Give the lines again exactly as they appear, beginning at the one with "How do I perform: Open" and ending at the last line of the records.

(PROVIDED ENTRIES)

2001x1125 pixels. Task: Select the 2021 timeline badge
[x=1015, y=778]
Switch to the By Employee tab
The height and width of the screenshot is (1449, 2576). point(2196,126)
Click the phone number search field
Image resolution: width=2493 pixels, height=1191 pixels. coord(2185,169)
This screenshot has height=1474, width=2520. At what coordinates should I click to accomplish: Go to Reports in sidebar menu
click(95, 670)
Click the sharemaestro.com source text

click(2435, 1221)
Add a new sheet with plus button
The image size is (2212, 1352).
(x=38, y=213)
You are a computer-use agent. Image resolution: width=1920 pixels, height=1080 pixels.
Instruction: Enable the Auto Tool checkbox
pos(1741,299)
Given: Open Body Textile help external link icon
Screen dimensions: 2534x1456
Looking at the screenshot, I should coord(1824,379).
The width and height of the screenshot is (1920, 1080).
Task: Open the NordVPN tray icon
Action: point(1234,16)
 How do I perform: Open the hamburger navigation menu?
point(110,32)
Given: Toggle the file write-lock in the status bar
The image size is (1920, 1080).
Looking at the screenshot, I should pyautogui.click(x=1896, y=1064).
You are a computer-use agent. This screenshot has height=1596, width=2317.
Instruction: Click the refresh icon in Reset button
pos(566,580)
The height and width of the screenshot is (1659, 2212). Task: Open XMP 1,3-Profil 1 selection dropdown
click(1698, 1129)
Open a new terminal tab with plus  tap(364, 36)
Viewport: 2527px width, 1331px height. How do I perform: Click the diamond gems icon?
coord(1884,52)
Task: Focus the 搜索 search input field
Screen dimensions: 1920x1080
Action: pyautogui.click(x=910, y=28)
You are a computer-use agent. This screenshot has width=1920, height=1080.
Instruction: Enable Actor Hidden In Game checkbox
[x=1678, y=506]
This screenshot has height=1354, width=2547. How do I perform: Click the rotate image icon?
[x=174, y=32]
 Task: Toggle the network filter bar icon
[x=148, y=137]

(End PROVIDED ENTRIES)

§ **EXERCISE OUTPUT**
 How do I perform: Open the hamburger navigation menu?
point(110,32)
Given: Toggle the file write-lock in the status bar
The image size is (1920, 1080).
Looking at the screenshot, I should pyautogui.click(x=1896, y=1064).
You are a computer-use agent. This screenshot has height=1596, width=2317.
Instruction: Click the refresh icon in Reset button
pos(566,580)
The height and width of the screenshot is (1659, 2212). Task: Open XMP 1,3-Profil 1 selection dropdown
click(1698, 1129)
Open a new terminal tab with plus  tap(364, 36)
Viewport: 2527px width, 1331px height. How do I perform: Click the diamond gems icon?
coord(1884,52)
Task: Focus the 搜索 search input field
Screen dimensions: 1920x1080
Action: pyautogui.click(x=910, y=28)
You are a computer-use agent. This screenshot has width=1920, height=1080.
Instruction: Enable Actor Hidden In Game checkbox
[x=1678, y=506]
This screenshot has height=1354, width=2547. How do I perform: Click the rotate image icon?
[x=174, y=32]
 Task: Toggle the network filter bar icon
[x=148, y=137]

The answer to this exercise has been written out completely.